Democrats need to bombard the newspapers in Arizona with letters that expose these conservative beliefs as the misleading statements and lies they are. The party offices need to get people out in the public to vocally challenge each and every one of these statements and the legislators who spout them. For example, Thayer Verschoor, Karen Johnson, Russell Pearce, Jim Wieres, and others needs to have Democrats at each and every public meeting they attend to challenge their statements and to speak with moderates who will be there to disagree.

The 2008 election has begun. We need to register Democrats. We need to register Latinos as Democrats and those who are Republicans; we need to get them to change parties. If we don't get out there now, we stand a good chance of losing seats again. If that happens, shame on us.

Friday, March 02, 2007

SB1542: Verschoor's Opus to Ignorance

In the AZ blogs, Arizona Republic editorial writer Bob Schuster says that while he doesn't like Verschoor's bill, he supports the notion that too many liberals "use their podiums as bully pulpits to impose their left-wing orthodoxy on their impressionable captive audience." Sorry Bob, but I don't buy into your or Verschoor's argument. It's as if the teacher is in front of the class with a swaying pocket watch saying "You are going to be Democrats. You are going to be Democrats." Uh huh.

I was a middle and high school student in Ohio during the height of the Vietnam War. We talked about the war in social science class every week when we discussed current events. I don't recall any teacher at any point in time talking about being against the war. They knew we should form our own opinions and often took different sides on an issue just to make sure we knew the world wasn't black and white (or right and left like it is here).

We also lived 12 miles from Kent State, so the smell of teargas in our back yard and the fact that our teachers were prohibited by the National Guard from going to their homes in Kent (I wonder how Arizonans would feel about THAT) lent a slightly different perspective that, still, not a single one of our teachers spoke out against in class. This and other facts were not lost on us students.

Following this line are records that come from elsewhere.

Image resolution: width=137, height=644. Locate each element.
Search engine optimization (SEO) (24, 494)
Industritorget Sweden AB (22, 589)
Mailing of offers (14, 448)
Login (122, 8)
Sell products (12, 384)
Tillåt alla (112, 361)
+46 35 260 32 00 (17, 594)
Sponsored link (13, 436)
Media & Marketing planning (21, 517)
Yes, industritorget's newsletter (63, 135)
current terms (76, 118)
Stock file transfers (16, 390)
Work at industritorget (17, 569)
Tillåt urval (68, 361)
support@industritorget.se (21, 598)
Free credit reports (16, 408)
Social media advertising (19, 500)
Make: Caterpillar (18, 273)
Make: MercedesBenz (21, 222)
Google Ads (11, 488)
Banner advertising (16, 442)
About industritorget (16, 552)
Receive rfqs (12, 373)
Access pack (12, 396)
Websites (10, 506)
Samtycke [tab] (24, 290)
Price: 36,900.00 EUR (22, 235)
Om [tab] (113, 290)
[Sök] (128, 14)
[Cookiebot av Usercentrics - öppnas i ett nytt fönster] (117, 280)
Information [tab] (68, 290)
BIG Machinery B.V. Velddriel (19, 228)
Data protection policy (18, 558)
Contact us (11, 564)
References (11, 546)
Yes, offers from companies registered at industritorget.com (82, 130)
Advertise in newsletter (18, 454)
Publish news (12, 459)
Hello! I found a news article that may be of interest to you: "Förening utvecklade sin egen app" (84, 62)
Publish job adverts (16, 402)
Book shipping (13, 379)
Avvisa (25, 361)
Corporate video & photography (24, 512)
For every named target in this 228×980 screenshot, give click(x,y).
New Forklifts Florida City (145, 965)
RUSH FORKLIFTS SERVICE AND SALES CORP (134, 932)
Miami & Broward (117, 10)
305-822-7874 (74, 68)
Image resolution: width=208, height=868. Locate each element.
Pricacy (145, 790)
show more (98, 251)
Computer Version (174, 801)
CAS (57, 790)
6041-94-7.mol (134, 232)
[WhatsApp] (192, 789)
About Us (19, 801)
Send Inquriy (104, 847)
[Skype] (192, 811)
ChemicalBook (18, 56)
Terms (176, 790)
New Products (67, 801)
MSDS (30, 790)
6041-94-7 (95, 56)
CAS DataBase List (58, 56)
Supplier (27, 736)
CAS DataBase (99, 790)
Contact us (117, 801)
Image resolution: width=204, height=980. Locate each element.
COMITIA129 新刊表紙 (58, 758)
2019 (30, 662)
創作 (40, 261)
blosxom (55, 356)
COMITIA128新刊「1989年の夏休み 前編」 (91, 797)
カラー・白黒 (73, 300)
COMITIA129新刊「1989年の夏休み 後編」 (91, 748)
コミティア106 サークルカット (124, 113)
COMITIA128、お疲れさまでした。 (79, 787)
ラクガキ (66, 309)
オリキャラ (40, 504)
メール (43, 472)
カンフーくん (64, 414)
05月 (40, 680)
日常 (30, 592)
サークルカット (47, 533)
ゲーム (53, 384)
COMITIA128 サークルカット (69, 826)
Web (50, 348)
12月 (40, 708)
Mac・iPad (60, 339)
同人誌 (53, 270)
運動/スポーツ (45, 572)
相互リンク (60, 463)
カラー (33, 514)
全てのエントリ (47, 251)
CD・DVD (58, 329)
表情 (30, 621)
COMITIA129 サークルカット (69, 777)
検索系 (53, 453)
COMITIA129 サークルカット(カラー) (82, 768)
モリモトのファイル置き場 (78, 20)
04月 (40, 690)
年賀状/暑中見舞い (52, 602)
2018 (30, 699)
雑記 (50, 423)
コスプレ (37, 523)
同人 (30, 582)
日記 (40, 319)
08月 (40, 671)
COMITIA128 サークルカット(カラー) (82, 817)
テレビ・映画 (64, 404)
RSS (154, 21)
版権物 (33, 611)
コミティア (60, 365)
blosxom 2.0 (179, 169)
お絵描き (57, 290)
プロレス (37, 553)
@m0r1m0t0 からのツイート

As a precursor and effect of that event, we had popular songs on the radio like "War," "Ohio" and others that were allowed to be on the radio that told the story from a young person's perspective, unlike now when such songs would be considered "unpatriotic" regardless of the facts of the message. My, what a long way we've come...

I was in college during the Reagan years studying political science and I don't recall one professor who was a "crazy liberal" who was forcing their views on anyone. So I question whether the blanket assumption so many people make around here make that all college professors are "liberals" who are all "trying to impact elections" is purely anecdotal and has no significant basis in fact.

Can someone explain how a high school teacher can impact an election? Aren’t most high school students too young to vote? Apparently Verschoor thinks kids are going to go home and indoctrinate their parents, which to me indicates greater problems with the parents than the teacher. But passing laws based on hypothetical situations or some obscure example of one teacher says one thing to one class is overreacting--something Thayer Verschoor seems to do a lot.